**Task instructions**
Reproduce every record verbatim but drop the pictures.

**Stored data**
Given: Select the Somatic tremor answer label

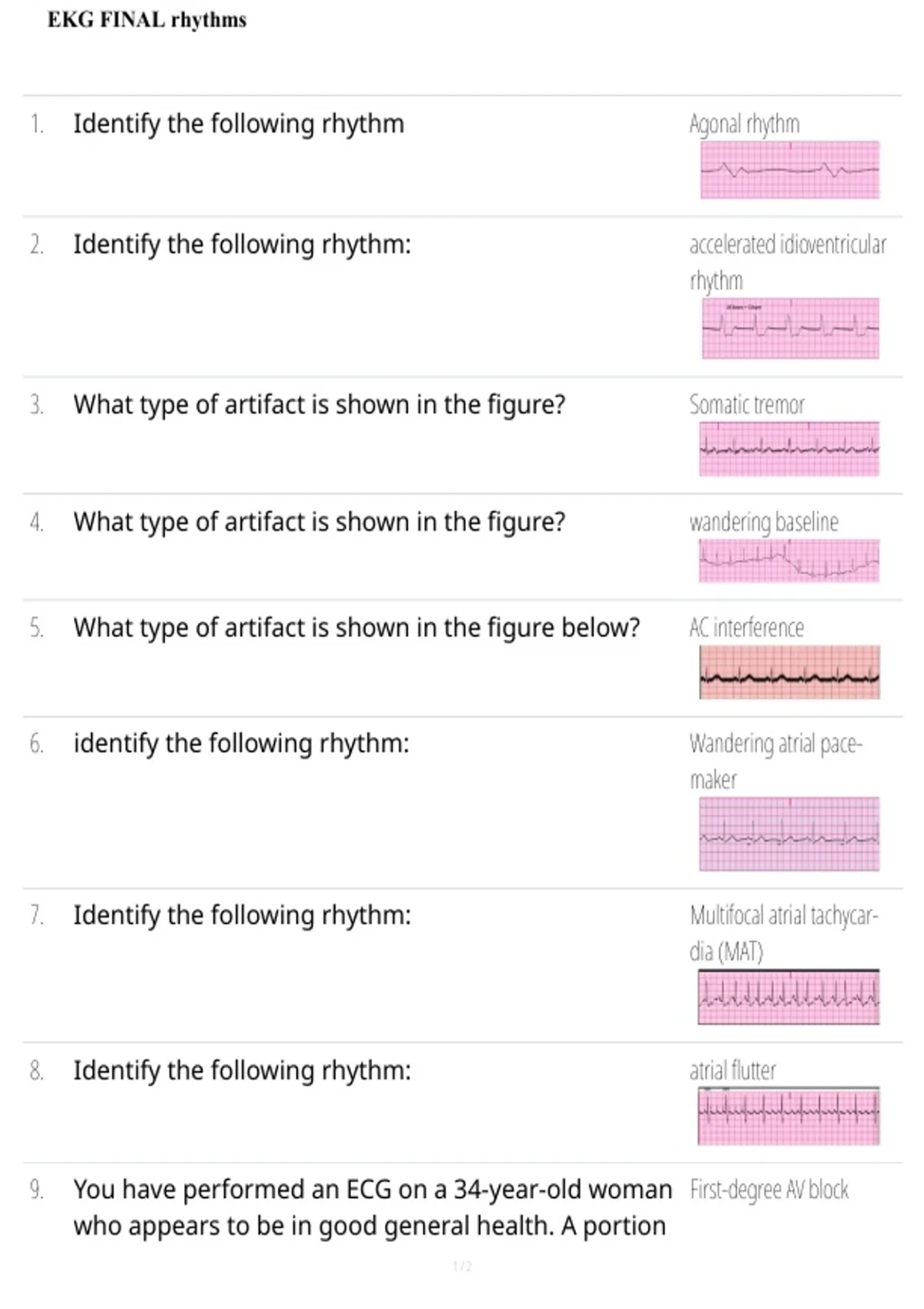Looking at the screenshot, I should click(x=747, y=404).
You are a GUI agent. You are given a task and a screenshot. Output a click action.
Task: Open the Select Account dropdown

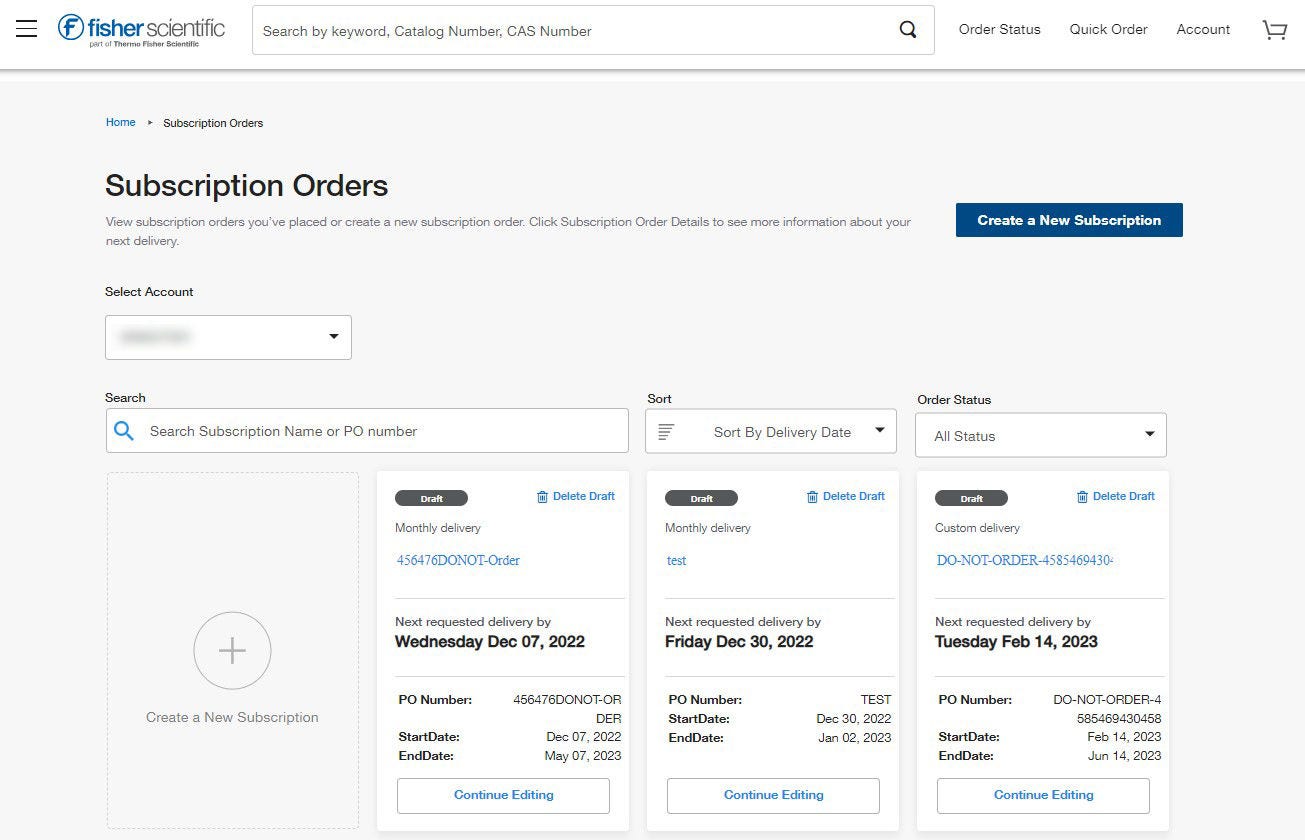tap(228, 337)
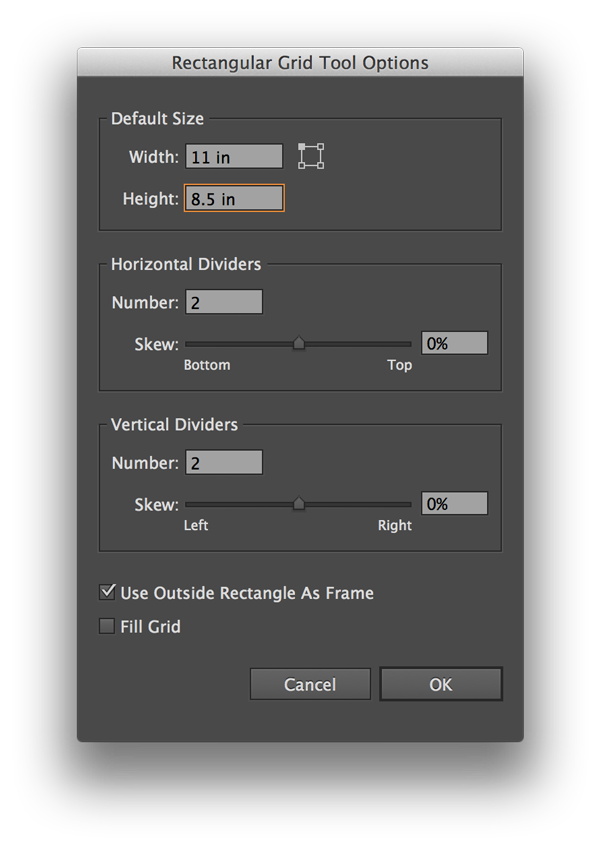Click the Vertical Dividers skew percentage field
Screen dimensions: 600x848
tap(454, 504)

**Task response**
Given: Select the Somatic tremor answer label

Looking at the screenshot, I should click(x=747, y=404).
You are a GUI agent. You are given a task and a screenshot. Output a click action.
Task: Open the Select Account dropdown

tap(228, 337)
Click the Vertical Dividers skew percentage field
Screen dimensions: 600x848
tap(454, 504)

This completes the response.